> **EXTRACTED RECORDS**:
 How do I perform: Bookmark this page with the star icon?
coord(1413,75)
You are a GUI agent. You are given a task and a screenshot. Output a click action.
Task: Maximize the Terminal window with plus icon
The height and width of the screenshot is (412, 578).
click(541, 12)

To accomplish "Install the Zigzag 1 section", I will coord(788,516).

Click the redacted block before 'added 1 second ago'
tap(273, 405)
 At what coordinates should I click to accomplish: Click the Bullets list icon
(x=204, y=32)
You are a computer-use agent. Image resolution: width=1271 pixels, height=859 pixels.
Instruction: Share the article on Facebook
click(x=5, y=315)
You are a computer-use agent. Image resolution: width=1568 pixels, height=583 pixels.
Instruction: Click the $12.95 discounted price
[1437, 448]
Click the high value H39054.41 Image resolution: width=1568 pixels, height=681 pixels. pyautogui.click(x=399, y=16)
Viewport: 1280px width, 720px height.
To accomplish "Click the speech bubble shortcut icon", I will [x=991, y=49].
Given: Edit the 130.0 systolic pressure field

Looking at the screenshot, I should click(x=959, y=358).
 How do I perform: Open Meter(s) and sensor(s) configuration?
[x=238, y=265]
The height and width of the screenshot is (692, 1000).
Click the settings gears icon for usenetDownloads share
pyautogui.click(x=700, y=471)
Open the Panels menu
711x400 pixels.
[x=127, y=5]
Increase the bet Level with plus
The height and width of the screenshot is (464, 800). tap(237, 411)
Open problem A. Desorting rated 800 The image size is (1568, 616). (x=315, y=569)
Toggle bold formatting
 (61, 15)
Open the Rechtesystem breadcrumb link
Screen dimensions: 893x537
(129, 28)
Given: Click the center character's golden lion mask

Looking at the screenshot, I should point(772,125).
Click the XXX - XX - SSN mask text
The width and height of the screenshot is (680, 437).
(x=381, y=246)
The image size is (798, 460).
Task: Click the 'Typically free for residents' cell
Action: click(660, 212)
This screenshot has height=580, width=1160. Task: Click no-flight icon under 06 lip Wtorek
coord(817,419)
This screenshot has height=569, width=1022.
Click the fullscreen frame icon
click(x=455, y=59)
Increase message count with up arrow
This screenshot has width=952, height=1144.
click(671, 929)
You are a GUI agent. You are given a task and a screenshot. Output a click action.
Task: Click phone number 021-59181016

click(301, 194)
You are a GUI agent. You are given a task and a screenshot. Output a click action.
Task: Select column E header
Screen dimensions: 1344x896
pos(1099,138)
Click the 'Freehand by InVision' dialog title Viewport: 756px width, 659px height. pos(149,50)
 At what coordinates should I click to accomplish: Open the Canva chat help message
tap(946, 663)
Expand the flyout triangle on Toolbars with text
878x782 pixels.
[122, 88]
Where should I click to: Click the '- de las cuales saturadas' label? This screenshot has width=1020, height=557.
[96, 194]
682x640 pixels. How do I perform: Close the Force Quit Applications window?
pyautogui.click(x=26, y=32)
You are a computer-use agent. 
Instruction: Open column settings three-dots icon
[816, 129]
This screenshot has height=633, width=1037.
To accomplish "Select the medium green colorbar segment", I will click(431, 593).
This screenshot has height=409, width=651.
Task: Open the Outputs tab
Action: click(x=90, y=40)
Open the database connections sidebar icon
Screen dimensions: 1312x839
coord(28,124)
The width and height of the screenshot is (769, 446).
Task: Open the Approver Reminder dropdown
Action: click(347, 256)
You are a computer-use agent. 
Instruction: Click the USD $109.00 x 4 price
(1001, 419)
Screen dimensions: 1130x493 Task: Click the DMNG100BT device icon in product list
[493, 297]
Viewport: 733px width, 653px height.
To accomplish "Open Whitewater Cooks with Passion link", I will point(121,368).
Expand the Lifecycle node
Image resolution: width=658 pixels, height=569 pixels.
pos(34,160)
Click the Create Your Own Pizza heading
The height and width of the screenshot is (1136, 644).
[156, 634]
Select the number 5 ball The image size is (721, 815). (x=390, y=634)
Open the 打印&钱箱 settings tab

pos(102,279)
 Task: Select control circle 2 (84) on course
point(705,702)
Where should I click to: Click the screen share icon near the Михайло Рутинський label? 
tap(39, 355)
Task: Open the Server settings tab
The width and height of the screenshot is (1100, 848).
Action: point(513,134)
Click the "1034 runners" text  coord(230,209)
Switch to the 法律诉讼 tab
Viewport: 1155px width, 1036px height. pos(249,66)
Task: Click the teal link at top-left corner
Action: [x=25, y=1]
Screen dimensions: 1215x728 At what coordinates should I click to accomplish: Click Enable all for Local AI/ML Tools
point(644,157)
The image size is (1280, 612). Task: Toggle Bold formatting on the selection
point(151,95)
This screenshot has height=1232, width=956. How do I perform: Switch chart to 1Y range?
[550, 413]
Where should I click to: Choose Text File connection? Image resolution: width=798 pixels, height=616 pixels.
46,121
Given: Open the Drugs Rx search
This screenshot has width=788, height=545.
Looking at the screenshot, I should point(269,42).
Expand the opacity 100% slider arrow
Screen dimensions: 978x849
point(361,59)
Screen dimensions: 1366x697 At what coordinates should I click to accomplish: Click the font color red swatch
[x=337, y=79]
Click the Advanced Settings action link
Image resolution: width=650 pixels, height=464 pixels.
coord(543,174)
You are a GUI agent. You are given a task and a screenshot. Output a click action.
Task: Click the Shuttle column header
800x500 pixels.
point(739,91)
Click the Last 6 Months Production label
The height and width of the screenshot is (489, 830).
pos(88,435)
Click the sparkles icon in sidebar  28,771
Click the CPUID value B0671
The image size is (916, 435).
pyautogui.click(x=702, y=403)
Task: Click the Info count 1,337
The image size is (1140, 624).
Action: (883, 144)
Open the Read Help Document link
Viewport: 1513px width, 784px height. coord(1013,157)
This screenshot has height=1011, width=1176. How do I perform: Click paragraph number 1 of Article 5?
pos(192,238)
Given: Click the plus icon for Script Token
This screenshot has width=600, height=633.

> **TASK GOAL**: If a line in the records includes the string "value", copy it.

> **REPLY**:
Click the high value H39054.41 Image resolution: width=1568 pixels, height=681 pixels. pyautogui.click(x=399, y=16)
Click the CPUID value B0671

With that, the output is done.